Художественный мир по большому счету лояльно относился к еврейству. Конечно, не всегда была гармония между творцами пластических искусств. Наум Аронсон вспоминает о том, как в самом начале XX в. его пригласили принять участие в ежегодной весенней выставке, устраиваемой в Императорской Академии художеств в Петербурге. Скульптор надеялся, что приглашающие организуют для него право жительства в столице империи, по крайней мере на дни выставки. Как водится в России, никто не позаботился об этом: "Либеральные и образованные русские интеллигенты охотно забывали о позоре черты оседлости, ложившемся на них, как обвинение", – не без иронии писал Аронсон. За помощью обратились к вице-президенту Академии художеств графу Ивану Ивановичу Толстому, добрейшему человеку, филосемиту, кстати, автору книги "Факты и мысли. Еврейский вопрос в России" (в соавторстве с Ю. Гессеном). Напомним, что он воспротивился введению процентной нормы в Академии, а будучи некоторое время министром народного просвещения, поставил на заседании Совета министров вопрос об отмене процентной нормы во всех учебных заведениях. Естественно, безрезультатно. В данном же случае он даже не смог устроить приглашение скульптора на законном основании: "Я в отчаянии, но мне не удалось ничего добиться". Выручил незадачливого ваятеля скульптор Владимир Алексеевич Беклемишев, предложивший ему поселиться прямо в Академии, скрыв смущение под шуткой: он надеется, что полицейские не произведут здесь облавы. Так оно и вышло: уже знаменитый скульптор в течение нескольких недель ночевал в здании Академии, защищенный престижем этого учебного заведения. Но на этом приключения бесправного еврея не кончились. Выставка имела успех, и решено было ее перевести в первопрестольную, поручив ее устройство Аронсону, рекомендовать которого было поручено не больше не меньше как Д.И. Иловайскому, который был "на ты" с хозяином Москвы, также известным антисемитом великим князем Сергеем Александровичем. Как ни странно, но историк охотно написал прошение на имя великого князя. В приемной произошел любопытный разговор Аронсона с секретарем канцелярии. Чиновник не без ехидства спросил, о какой выставке идет речь.

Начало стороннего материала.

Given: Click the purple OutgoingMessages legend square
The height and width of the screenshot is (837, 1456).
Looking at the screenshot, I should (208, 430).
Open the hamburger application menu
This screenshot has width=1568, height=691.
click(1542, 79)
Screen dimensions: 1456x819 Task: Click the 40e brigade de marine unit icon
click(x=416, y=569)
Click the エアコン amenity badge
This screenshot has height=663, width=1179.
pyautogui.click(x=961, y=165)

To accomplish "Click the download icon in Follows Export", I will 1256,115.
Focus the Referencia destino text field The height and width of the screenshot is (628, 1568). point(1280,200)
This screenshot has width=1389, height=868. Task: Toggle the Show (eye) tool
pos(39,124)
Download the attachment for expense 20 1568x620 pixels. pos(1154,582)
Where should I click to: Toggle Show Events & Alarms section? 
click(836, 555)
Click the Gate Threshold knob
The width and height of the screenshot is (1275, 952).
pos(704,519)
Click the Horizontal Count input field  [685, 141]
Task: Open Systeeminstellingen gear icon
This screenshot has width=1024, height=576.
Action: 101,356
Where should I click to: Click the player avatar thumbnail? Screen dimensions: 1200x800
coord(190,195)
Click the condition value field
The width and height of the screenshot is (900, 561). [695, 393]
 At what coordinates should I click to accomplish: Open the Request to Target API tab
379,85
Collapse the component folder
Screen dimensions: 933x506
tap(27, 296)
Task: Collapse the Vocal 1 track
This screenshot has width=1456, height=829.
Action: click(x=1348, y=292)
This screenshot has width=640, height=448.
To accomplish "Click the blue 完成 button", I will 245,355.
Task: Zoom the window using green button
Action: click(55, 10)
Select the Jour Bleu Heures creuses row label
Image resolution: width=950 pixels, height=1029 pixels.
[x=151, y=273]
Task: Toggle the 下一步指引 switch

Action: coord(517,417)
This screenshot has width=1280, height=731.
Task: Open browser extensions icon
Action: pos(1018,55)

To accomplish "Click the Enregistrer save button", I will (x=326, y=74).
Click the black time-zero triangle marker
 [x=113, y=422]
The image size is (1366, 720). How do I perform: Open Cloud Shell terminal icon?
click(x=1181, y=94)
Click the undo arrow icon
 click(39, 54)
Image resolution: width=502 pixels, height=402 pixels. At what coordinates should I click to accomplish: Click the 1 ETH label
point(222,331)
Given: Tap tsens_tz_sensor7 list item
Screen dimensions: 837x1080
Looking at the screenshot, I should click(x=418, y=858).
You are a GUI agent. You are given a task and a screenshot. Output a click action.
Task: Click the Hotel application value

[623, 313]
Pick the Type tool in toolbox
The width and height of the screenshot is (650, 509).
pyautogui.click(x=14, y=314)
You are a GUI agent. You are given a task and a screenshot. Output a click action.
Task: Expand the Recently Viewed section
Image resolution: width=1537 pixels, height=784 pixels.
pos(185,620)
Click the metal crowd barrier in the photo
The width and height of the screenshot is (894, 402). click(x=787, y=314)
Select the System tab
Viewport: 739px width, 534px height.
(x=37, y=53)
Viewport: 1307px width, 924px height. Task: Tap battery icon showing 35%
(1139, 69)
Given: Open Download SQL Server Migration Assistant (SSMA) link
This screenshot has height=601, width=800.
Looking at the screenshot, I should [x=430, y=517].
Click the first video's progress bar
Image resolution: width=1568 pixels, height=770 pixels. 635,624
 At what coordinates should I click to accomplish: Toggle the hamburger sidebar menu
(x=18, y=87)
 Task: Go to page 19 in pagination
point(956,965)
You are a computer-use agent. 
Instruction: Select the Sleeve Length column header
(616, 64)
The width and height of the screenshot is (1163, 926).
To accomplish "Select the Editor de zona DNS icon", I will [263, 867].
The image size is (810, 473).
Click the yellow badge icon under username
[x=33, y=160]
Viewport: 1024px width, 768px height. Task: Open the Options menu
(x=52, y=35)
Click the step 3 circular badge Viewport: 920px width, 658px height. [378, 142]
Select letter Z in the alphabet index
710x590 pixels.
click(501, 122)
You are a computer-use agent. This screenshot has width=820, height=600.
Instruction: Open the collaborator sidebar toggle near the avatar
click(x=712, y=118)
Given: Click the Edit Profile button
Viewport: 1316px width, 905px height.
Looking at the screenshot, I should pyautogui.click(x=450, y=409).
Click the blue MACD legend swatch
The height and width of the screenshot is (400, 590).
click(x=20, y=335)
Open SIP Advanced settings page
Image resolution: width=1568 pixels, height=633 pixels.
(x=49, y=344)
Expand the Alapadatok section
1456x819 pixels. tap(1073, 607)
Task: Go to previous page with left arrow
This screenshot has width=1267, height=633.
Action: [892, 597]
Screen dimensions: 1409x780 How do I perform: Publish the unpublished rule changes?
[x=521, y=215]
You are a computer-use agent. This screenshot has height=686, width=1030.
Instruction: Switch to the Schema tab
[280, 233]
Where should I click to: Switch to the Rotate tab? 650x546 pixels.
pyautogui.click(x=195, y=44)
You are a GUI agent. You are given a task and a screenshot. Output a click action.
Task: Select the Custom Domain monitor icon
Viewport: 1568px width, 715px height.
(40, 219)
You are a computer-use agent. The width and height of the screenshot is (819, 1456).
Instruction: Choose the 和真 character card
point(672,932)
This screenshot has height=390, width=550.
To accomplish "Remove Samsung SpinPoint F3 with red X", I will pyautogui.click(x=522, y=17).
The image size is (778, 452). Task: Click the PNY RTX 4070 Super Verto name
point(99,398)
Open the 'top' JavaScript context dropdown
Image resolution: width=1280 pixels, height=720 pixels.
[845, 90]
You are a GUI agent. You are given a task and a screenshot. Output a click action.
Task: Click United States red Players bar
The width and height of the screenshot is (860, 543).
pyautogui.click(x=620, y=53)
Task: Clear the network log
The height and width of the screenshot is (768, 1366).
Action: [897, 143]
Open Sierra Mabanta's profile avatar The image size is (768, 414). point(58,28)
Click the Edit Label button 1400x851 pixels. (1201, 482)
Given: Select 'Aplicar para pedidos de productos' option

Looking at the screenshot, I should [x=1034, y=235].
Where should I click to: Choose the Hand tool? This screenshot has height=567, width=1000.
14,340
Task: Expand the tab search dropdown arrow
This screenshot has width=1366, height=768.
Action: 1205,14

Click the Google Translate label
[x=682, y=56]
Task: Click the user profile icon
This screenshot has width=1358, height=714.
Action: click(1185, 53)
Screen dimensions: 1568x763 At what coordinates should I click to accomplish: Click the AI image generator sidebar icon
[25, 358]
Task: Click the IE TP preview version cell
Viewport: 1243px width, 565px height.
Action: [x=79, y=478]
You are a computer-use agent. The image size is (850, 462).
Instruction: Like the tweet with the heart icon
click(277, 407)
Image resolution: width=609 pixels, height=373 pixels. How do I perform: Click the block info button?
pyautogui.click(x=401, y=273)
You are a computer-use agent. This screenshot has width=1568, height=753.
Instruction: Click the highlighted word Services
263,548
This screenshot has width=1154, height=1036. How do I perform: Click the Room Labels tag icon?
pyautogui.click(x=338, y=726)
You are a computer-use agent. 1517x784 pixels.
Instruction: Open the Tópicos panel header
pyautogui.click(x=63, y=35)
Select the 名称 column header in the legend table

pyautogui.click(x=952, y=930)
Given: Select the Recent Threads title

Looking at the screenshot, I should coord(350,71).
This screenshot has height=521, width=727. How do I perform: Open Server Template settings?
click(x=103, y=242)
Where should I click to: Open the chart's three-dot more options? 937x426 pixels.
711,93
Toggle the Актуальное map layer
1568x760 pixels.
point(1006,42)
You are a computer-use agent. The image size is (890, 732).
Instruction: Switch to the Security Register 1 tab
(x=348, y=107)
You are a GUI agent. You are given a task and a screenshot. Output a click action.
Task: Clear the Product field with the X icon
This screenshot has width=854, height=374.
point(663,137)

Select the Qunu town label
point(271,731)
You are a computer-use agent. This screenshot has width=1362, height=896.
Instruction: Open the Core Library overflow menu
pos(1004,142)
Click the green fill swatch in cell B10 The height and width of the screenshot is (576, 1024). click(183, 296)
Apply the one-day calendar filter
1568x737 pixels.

Собачьей, свинячьей? Последнее носило издевательский характер, ибо ясно было, чем занимается Академия художеств. Разгневанный скульптор покинул канцелярию и решил посмотреть, что за рекомендация была написана историком. Среди прочего он прочитал: "Хоть Аронсон и жид, но очень талантливый человек". Итак, посланец Академии остался в полном смысле слова на улице. Был уже вечер, и Аронсон вспомнил о своем друге художнике К., который жил в Москве. Он бросился к нему и попросил разрешения переночевать: «Художник К. ответил мне буквально следующее:
"Очень сожалею, но ничего не могу для вас сделать". Я немедленно ушел, не сказав ни слова. Это был единственный случай в моей жизни, когда я промолчал в ответ на ненависть к евреям или равнодушие к их судьбе. Я промолчал, потому что дело касалось меня самого. Когда дело касалось других евреев, я неизменно отвечал со всей горячностью своего возмущения на каждое оскорбление, на каждый укол»254.
Приключения же злополучного скульптора продолжались несколько дней. Ему, как ни странно, помог полицмейстер Москвы, поклонник его творчества. Однако разрешить проживание в Москве он смог только на три дня. Об этой же истории вспоминает и другой мемуарист, приводя примеры из жизни Левитана и Аронсона. Похожая история произошла и с писателем Шоломом Ашем, имевшим разрешение только на трехдневный срок пребывания в Петербурге. Он прятался в доме приятеля на Черной речке, чтобы суметь закончить свои литературные дела255.